Peut-on sortir de l'engrenage des définitions du mot « management » ? sme.org

On parle beaucoup de management, et souvent pour ses côtés sombres. On peut le comprendre, tant un mauvais management peut faire de dégâts ! Or, à employer les mots « manager » et « management » sans se reposer précisément la question de leur signification et de leur histoire, on finit par perdre ses repères ! Un retour aux sources pourrait bien être salutaire.

Cinq sens très inspirants

« Management », nous dit Le Dictionnaire Robert historique de la langue française, vient de « ménagement », et le verbe « manager » de « ménager ». Le dictionnaire Larousse nous dit que le ménagement est « la mesure, la modération dans sa conduite à l’égard des autres » et donne cinq définitions de « ménager » :

  1. employer quelque chose avec économie, avec mesure pour l’utiliser au mieux ;
  2. préserver son corps, ses forces pour pouvoir continuer d’en bénéficier ;
  3. traiter quelqu’un avec certains égards, pour ne pas lui déplaire, le fatiguer ;
  4. pratiquer une ouverture, un passage, l’arranger, le maintenir ;
  5. préparer quelque chose à quelqu’un, l’organiser pour lui.

La mesure (au sens de la modération) est au cœur du concept de ménagement : il n’est guère étonnant que Fayol, dans son ouvrage de 1916 (Principes d’administration industrielle et générale) assortisse les quatorze principes qu’il propose de la nécessité d’en avoir une application mesurée. Ceux qui disent qu’on ne peut gérer que ce qui est mesurable ont tort si par mesure on entend évaluation explicite et, le plus souvent, quantifiée. Mais ils ont raison si l’affirmation indique qu’on ne peut manager que ce qui peut être appréhendé avec mesure.

De l’importance des mots : une culture du ménagement

D’un point de vue culturel, nous pouvons faire l’hypothèse qu’un mot anglais réimporté, même s’il vient du français, n’aura pas la même richesse sémantique perçue que le terme français d’origine. Lorsqu’un Français parle de « ménagement » ou de « ménager », il a en tête, de façon plus ou moins explicite, l’ensemble de la généalogie et des significations du mot. Les définitions de « management » et de « manager » sont effectivement moins polysémiques : le même dictionnaire Larousse indique que le management est « l’ensemble des techniques de direction, d’organisation et de gestion de l’entreprise » et aussi « l’ensemble des dirigeants d’une entreprise ».

> _Vos consignes_
Donnez la suite du texte consacré au sens du mot « management », en reprenant immédiatement après sa dernière phrase. Les lignes n'ont aucun rôle à jouer ici.

> _Extrait des données_

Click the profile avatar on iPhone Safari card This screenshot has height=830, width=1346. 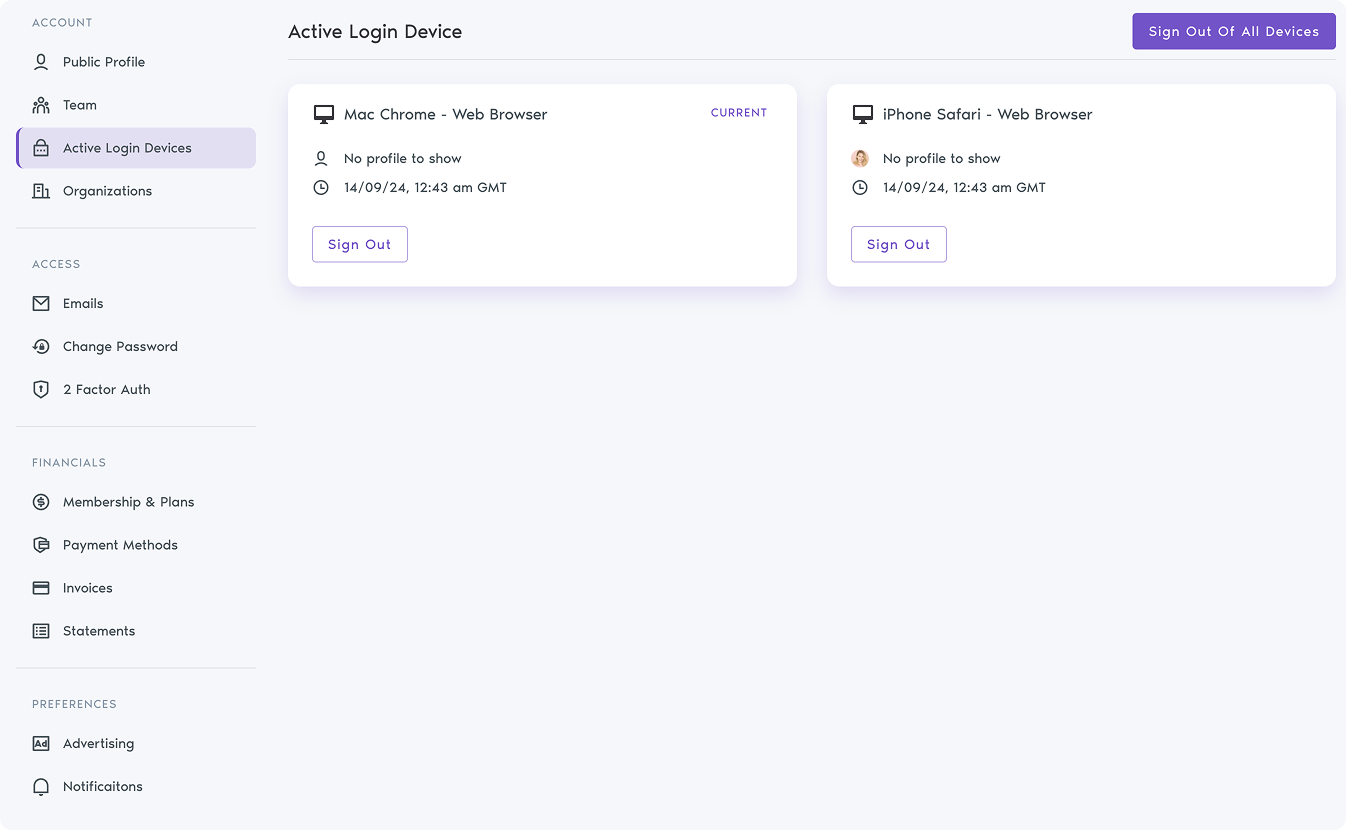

> _Réponse finale_
La définition anglaise du Cambridge dictionary est un peu plus riche : le management est « the activity or job of being in charge of a company, organization, department, or team of employees », « the group of people who control a company or organization » ou « the activity of controlling something, or of using or dealing with something in a way that is effective ».

Ménageur plutôt que manager (même en anglais !)

Imaginons à présent que nous utilisions « ménager » et « ménagement » au lieu de « manager » et « management ». Un ménageur – et non un manager- est quelqu’un qui ménage ses troupes : il est attentif et bienveillant, respectueux de ses subordonnés. Il « aménage » leur temps de travail et leurs contributions au projet commun. Il les oblige à « se ménager ». Il ouvre des voies, crée des trajectoires que ses équipes puissent emprunter, il en vérifie la pertinence à l’épreuve des faits. Ménager veut dire aussi « ne pas ennuyer » : ménager quelqu’un c’est l’épargner (toujours cette économie de l’effort !), « je le ménage sinon il va craquer ».

Cette nuance sémantique pourrait être révélatrice de la façon dont le verbe « manager » a intégré, en français, l’histoire plus contemporaine du management et, d’un certain point de vue, son potentiel de violence : si, dans le langage quotidien de la vie des entreprises, on dit d’une personne qu’elle « devrait être ménagée » c’est qu’on lui en demande trop et qu’on devrait faire attention. Si on dit qu’elle « devrait être managée », c’est qu’elle fait n’importe quoi ! « Il faut que je le manage » indique une reprise en main. « Il faut que je le ménage » laisse anticiper un rééquilibrage de la charge de travail. « Je le manage, sinon il (ou elle) va craquer » : c’est qu’il faut que je reprenne les rênes. « Je le ménage, sinon il (ou elle) va craquer : c’est qu’on exagère avec cette personne et qu’on abuse de sa conscience professionnelle. Certes, un « ménageur » (ou, attention, une ménageuse, pas une ménagère !) pourrait aussi désigner quelqu’un qui fait le ménage, ce qui ne renvoie pas nécessairement à des situations faciles à vivre. Mais convenons, en première analyse, que l’emploi des termes français d’origine aurait quelques vertus.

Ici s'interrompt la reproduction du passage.